The story picks up where the last one left off: Bailey, now an aging St. Bernard known as Buddy, lives on an idyllic Michigan farm with Ethan and his wife, Hannah (Marg Helgenberger, taking over from Peggy Lipton). Their immaculate farmhouse has two other occupants. One is Hannah’s widowed daughter-in-law Gloria (Betty Gilpin), the other is Gloria’s toddler, Clarity Jane, a name which is mercifully abbreviated to CJ. Much to Hannah and Ethan’s concern, Gloria is less interested in playing with CJ than in drinking white wine. (In “A Dog’s Purpose,” Ethan’s father was an alcoholic, too, so perhaps Cameron was intent on examining the subject from all angles. Or perhaps he was short on ideas.)

Soon, the resentful Gloria leaves the farm and takes CJ with her to suburban Chicago. Not long afterwards, Bailey/Buddy dies, and — following a brief interlude in an Elysian wheat field, where you half-expect him to gambol past Maximus from “Gladiator” — he is reborn as a female puppy who will be named Mollie. Mollie immediately meets 11-year-old CJ (Abby Ryder Fortson, “Ant-Man”), and sticks with her as she grows into a teenager (Kathryn Prescott, “24: Legacy”) who prefers to hang out with grungy bad boy Shane (Jake Manley, Netflix’s “The Order”) than with her best friend Trent (Henry Lau, a pop star in China and South Korea).

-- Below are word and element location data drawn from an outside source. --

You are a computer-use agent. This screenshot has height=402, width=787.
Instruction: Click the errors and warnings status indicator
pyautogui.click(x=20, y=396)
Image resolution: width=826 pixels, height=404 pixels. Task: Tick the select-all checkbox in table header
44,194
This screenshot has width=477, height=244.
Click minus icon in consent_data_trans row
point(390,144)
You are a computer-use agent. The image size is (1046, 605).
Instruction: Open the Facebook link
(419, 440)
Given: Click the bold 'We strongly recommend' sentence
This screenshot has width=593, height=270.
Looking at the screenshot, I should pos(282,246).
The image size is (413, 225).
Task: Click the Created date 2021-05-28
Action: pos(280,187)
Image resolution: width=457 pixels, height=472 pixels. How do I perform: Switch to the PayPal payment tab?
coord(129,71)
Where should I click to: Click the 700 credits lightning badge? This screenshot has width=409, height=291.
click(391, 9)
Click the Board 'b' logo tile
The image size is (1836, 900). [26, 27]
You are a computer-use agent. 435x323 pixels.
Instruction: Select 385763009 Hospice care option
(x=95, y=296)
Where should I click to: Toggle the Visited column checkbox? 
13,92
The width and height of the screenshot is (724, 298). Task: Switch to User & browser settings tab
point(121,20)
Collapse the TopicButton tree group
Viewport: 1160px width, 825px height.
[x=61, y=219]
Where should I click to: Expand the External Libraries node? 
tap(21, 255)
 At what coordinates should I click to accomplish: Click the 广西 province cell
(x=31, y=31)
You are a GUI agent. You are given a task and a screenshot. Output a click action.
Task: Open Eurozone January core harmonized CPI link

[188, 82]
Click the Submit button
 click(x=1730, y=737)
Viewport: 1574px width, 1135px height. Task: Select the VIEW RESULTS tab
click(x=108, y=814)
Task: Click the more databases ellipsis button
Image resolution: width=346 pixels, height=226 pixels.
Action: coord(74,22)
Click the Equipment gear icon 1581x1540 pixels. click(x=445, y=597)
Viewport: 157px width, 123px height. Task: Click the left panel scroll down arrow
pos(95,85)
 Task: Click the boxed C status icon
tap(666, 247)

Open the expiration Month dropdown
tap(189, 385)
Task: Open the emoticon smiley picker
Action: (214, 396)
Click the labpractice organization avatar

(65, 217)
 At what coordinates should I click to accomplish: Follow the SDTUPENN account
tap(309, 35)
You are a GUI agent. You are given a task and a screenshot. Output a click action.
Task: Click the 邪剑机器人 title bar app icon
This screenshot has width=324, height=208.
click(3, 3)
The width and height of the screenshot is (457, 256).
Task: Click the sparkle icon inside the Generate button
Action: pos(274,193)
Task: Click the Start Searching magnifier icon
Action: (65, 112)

It’s here that the fundamental cruelty of the franchise’s concept becomes glaring. To keep the gimmick going, Mollie/Bailey has to meet an untimely end, and so, right on schedule, s/he takes another trip to the big wheat field in the sky. The film then skips through Bailey’s next life in a Pittsburgh garage, and concentrates on his life after that, when he is a Yorkshire Terrier named Max. Inevitably, the mystical pooch quickly locates CJ, who is now living in New York with another terrible boyfriend, Barry (Kevin Claydon, Netflix’s “21 Thunder”). Much like Shane, Barry sneers at CJ’s dreams of becoming a singer-songwriter, although, to be fair, when we hear her singing in a New York bar, her bland performance suggests that maybe those boyfriends know what they’re talking about.

“A Dog’s Journey” is a softer and fluffier animal than the source novel, in which CJ attempts suicide and Gloria is stricken with Alzheimer’s. True, there is death and disease aplenty in the film, but the central dramatic question is whether CJ will find the right man, and there isn’t much tension there. In the conservative world of “A Dog’s Journey,” with its fuzzy combination of Buddhist doctrine and Christian values, characters are either family-oriented and obviously good, or they are blatantly awful. Not even CJ, with her disastrous taste in men, can fail to work out, eventually, who falls into which category.

So what is Bailey’s purpose in all of this? There are a couple of scenes in which he literally pulls his owner in the right direction, but his main job is to balance the film’s traumas with his naive internal monologue and his copious bodily emissions. (“A Dog’s Journey” may not compete with Alfonso Cuarón’s “Roma” in many respects, but it certainly gives it a run for its money in the canine feces department.)

These antics are all very adorable, but they are hardly crucial to the plot — and that could the screenplay’s major flaw. It is CJ who goes on a journey. Bailey might as well have stayed at home in his basket.